::: Items

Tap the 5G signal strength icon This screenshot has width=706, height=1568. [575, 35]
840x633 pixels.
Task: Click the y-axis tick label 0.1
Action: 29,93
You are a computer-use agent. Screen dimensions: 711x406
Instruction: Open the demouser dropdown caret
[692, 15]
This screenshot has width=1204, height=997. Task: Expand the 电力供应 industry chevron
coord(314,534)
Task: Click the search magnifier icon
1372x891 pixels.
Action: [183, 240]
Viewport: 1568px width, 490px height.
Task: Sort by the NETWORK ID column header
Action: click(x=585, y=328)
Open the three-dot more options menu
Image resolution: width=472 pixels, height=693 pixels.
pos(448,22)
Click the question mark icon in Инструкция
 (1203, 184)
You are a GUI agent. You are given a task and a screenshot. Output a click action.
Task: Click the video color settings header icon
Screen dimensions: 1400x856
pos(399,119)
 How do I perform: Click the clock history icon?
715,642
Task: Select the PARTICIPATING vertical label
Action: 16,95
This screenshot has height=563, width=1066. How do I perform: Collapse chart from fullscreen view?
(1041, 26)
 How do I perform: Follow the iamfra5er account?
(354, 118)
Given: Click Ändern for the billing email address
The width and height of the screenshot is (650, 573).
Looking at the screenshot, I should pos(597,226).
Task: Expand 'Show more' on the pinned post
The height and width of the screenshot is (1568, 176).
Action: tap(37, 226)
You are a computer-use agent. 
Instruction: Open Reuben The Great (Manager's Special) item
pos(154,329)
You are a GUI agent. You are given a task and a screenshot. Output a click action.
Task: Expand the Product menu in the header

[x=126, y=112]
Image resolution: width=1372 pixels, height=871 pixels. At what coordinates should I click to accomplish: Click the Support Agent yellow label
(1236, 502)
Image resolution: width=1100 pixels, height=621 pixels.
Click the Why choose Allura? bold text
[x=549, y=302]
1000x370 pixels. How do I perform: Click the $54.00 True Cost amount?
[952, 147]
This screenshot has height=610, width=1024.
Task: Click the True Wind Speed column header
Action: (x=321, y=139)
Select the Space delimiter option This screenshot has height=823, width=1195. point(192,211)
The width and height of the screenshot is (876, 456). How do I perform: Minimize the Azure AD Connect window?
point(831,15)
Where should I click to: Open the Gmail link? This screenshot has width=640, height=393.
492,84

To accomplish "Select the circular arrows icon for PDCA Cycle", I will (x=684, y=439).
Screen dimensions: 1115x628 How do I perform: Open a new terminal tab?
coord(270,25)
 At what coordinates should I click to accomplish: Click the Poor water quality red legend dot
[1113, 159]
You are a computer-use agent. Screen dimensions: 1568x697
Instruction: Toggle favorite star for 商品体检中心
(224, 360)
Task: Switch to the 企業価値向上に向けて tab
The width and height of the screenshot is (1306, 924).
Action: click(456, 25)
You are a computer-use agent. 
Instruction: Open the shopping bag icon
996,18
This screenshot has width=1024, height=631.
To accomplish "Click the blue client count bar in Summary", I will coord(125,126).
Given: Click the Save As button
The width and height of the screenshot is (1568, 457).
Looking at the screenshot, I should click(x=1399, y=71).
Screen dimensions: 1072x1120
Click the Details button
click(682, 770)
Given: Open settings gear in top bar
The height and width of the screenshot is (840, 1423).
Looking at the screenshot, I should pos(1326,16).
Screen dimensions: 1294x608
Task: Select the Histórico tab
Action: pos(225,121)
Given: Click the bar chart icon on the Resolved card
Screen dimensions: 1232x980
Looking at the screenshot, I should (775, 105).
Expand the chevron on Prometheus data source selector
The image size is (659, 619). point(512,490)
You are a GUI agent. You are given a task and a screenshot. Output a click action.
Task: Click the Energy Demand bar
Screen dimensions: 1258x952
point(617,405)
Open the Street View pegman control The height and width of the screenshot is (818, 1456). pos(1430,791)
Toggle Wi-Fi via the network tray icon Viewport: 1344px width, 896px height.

::::::

**Objective:** Copy every one of the records above word for word, from the first line to the last.

**Worked solution:**
Tap the 5G signal strength icon This screenshot has width=706, height=1568. [575, 35]
840x633 pixels.
Task: Click the y-axis tick label 0.1
Action: 29,93
You are a computer-use agent. Screen dimensions: 711x406
Instruction: Open the demouser dropdown caret
[692, 15]
This screenshot has width=1204, height=997. Task: Expand the 电力供应 industry chevron
coord(314,534)
Task: Click the search magnifier icon
1372x891 pixels.
Action: [183, 240]
Viewport: 1568px width, 490px height.
Task: Sort by the NETWORK ID column header
Action: click(x=585, y=328)
Open the three-dot more options menu
Image resolution: width=472 pixels, height=693 pixels.
pos(448,22)
Click the question mark icon in Инструкция
 (1203, 184)
You are a GUI agent. You are given a task and a screenshot. Output a click action.
Task: Click the video color settings header icon
Screen dimensions: 1400x856
pos(399,119)
 How do I perform: Click the clock history icon?
715,642
Task: Select the PARTICIPATING vertical label
Action: 16,95
This screenshot has height=563, width=1066. How do I perform: Collapse chart from fullscreen view?
(1041, 26)
 How do I perform: Follow the iamfra5er account?
(354, 118)
Given: Click Ändern for the billing email address
The width and height of the screenshot is (650, 573).
Looking at the screenshot, I should pos(597,226).
Task: Expand 'Show more' on the pinned post
The height and width of the screenshot is (1568, 176).
Action: tap(37, 226)
You are a computer-use agent. 
Instruction: Open Reuben The Great (Manager's Special) item
pos(154,329)
You are a GUI agent. You are given a task and a screenshot. Output a click action.
Task: Expand the Product menu in the header

[x=126, y=112]
Image resolution: width=1372 pixels, height=871 pixels. At what coordinates should I click to accomplish: Click the Support Agent yellow label
(1236, 502)
Image resolution: width=1100 pixels, height=621 pixels.
Click the Why choose Allura? bold text
[x=549, y=302]
1000x370 pixels. How do I perform: Click the $54.00 True Cost amount?
[952, 147]
This screenshot has height=610, width=1024.
Task: Click the True Wind Speed column header
Action: (x=321, y=139)
Select the Space delimiter option This screenshot has height=823, width=1195. point(192,211)
The width and height of the screenshot is (876, 456). How do I perform: Minimize the Azure AD Connect window?
point(831,15)
Where should I click to: Open the Gmail link? This screenshot has width=640, height=393.
492,84

To accomplish "Select the circular arrows icon for PDCA Cycle", I will (x=684, y=439).
Screen dimensions: 1115x628 How do I perform: Open a new terminal tab?
coord(270,25)
 At what coordinates should I click to accomplish: Click the Poor water quality red legend dot
[1113, 159]
You are a computer-use agent. Screen dimensions: 1568x697
Instruction: Toggle favorite star for 商品体检中心
(224, 360)
Task: Switch to the 企業価値向上に向けて tab
The width and height of the screenshot is (1306, 924).
Action: click(456, 25)
You are a computer-use agent. 
Instruction: Open the shopping bag icon
996,18
This screenshot has width=1024, height=631.
To accomplish "Click the blue client count bar in Summary", I will coord(125,126).
Given: Click the Save As button
The width and height of the screenshot is (1568, 457).
Looking at the screenshot, I should click(x=1399, y=71).
Screen dimensions: 1072x1120
Click the Details button
click(682, 770)
Given: Open settings gear in top bar
The height and width of the screenshot is (840, 1423).
Looking at the screenshot, I should pos(1326,16).
Screen dimensions: 1294x608
Task: Select the Histórico tab
Action: pos(225,121)
Given: Click the bar chart icon on the Resolved card
Screen dimensions: 1232x980
Looking at the screenshot, I should (775, 105).
Expand the chevron on Prometheus data source selector
The image size is (659, 619). point(512,490)
You are a GUI agent. You are given a task and a screenshot. Output a click action.
Task: Click the Energy Demand bar
Screen dimensions: 1258x952
point(617,405)
Open the Street View pegman control The height and width of the screenshot is (818, 1456). pos(1430,791)
Toggle Wi-Fi via the network tray icon Viewport: 1344px width, 896px height.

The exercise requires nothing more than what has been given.